Saat berkunjung ke Tirto, Rabu (31/1), politikus pendiri PKS, Fahri Hamzah, mengatakan awalnya dia membayangkan KMP sebagai koalisi permanen. Pernyataan Fahri itu didukung fakta bahwa pada 8 Juli 2014—sehari menjelang pemungutan suara—para partai pendukung Prabowo-Hatta tersebut mendeklarasikan koalisi permanen yang berjanji akan selalu bersama, satu suara dan satu sikap termasuk dalam menjalankan fungsi legislatif di Dewan Perwakilan Rakyat (DPR).

"Demikian komitmen ini kami sampaikan dalam rangka memperkuat koalisi permanen DPR RI periode 2014-2019 dalam rangka mendorong pembangunan bangsa dan negara," kata juru bicara koalisi permanen yang juga politisi PAN, Tjatur Sapto Edy, seperti dilansir dari Antara.

Namun, mimpi koalisi permanen itu urung terwujud. Satu per satu partai berpaling dari KMP. Sekarang, PAN, PPP, dan Golkar adalah bagian dari koalisi partai pendukung pemerintah. Kader ketiga partai itu pun sekarang bercokol sebagai menteri di Kabinet Kerja bentukan Jokowi-JK, misalnya Menteri PAN-RB Asman Abnur (PAN), Menteri Agama Lukman Saifudin (PPP), Menteri Perindustrian Airlangga Hartanto (Golkar), dan Menteri Sosial Idrus Marham (Golkar).

PKS menunjukkan sikap lain.
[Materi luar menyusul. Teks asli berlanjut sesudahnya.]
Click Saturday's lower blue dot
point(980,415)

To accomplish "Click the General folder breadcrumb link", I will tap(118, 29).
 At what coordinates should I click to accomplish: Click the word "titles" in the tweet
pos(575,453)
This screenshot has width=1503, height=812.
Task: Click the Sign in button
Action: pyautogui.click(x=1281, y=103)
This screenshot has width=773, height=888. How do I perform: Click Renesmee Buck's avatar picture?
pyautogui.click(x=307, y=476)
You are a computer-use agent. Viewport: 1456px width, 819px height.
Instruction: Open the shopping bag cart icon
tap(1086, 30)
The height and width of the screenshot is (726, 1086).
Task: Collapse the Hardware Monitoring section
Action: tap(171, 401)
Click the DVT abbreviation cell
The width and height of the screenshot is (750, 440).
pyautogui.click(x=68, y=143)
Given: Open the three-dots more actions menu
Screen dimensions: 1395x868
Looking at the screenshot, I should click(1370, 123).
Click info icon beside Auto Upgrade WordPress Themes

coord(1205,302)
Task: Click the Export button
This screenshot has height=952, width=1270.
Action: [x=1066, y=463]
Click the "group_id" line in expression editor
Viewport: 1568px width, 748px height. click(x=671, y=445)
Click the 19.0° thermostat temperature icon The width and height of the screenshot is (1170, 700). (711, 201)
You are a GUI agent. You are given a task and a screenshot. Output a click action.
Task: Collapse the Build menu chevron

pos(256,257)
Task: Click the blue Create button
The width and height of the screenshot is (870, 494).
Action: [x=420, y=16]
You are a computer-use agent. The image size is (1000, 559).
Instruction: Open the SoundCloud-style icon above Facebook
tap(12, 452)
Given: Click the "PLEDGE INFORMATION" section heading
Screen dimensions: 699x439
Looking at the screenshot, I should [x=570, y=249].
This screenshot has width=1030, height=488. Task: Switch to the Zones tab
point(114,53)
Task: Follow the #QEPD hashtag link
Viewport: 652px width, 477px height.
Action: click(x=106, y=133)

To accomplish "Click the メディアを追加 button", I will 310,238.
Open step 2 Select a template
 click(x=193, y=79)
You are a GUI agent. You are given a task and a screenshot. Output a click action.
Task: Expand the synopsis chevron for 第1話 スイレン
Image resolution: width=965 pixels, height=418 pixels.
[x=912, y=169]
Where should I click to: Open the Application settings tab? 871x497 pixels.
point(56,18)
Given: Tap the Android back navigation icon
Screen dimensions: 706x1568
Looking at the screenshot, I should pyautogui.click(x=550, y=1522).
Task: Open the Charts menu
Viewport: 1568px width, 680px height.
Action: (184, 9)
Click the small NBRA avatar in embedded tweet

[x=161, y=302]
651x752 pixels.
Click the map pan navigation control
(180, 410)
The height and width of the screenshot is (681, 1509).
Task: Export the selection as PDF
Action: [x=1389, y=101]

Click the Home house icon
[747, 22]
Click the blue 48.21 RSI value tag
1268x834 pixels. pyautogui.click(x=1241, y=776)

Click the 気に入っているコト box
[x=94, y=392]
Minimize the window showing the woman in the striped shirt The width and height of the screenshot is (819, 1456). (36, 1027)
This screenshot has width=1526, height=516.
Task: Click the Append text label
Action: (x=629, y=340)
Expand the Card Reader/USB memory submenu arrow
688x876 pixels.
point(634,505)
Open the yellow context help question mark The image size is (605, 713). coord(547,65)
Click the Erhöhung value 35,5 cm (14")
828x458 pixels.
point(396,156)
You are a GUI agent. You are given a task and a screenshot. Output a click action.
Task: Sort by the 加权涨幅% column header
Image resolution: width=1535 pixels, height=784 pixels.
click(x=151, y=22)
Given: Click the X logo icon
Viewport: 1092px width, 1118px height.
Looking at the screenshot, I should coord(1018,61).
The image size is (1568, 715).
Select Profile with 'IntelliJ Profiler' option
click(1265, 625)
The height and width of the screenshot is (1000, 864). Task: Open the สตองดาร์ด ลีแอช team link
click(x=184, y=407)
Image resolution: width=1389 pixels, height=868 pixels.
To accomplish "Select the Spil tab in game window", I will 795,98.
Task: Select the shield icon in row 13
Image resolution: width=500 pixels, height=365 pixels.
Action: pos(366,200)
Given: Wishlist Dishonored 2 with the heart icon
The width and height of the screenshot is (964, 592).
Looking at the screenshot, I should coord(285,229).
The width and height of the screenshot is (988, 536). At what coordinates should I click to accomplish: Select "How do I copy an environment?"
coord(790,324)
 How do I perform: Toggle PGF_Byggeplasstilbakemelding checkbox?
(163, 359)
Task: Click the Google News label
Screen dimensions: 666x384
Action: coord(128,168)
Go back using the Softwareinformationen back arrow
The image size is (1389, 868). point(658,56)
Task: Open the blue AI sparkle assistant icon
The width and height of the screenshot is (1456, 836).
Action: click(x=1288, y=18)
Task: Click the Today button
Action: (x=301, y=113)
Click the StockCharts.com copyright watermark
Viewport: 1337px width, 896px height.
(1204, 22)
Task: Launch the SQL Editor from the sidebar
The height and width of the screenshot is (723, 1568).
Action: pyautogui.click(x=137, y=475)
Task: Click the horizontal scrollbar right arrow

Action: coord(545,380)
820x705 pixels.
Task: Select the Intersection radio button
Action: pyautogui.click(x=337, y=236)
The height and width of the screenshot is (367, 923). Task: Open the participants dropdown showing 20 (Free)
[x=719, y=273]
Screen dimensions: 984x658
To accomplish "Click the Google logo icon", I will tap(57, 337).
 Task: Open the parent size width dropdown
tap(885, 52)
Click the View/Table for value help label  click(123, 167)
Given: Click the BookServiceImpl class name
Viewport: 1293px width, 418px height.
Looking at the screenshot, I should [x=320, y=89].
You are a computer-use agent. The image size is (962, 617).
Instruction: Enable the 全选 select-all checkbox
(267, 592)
Pada Desember 2015, Ketua Umum PKS Sohibul Imam mengatakan PKS tetap berada di KMP.

"Prinsip dasar di KMP, kami PKS tetap berada di KMP. Saya selalu mengatakan PKS adalah oposisi loyal. Kami tidak berada di pemerintah tapi kami loyal pada kepentingan bangsa dan negara," kata Sohibul, seperti dilansir Antara.

Sementara itu, pada Februari 2016, Sekjen Gerindra Ahmad Muzani mengatakan KMP bubar secara de facto.

"KMP yang dulu mengusung menjadi kekuatan ekstra mengontrol pemerintah, sekarang hampir setahun setengah satu per satu keluar, karena itu de facto KMP sudah bubar," ujar Ahmad, seperti dikutip Merdeka.

Palagan Gerindra dan PKS

Otomatis, sekarang hanya Gerindra dan PKS yang menjadi partai oposisi di parlemen. Itu terlihat dari kekompakan mereka menolak Rancangan Undang-undang Pemilihan Umum (RUU Pemilu) yang menetapkan presidential threshold sebesar 20 persen. Keduanya juga menolak Peraturan Pengganti Undang-undang Organisasi Masyarakat (Perppu Ormas). Lalu, Gerindra dan PKS menolak pembentukan panitia khusus (pansus) hak angket KPK.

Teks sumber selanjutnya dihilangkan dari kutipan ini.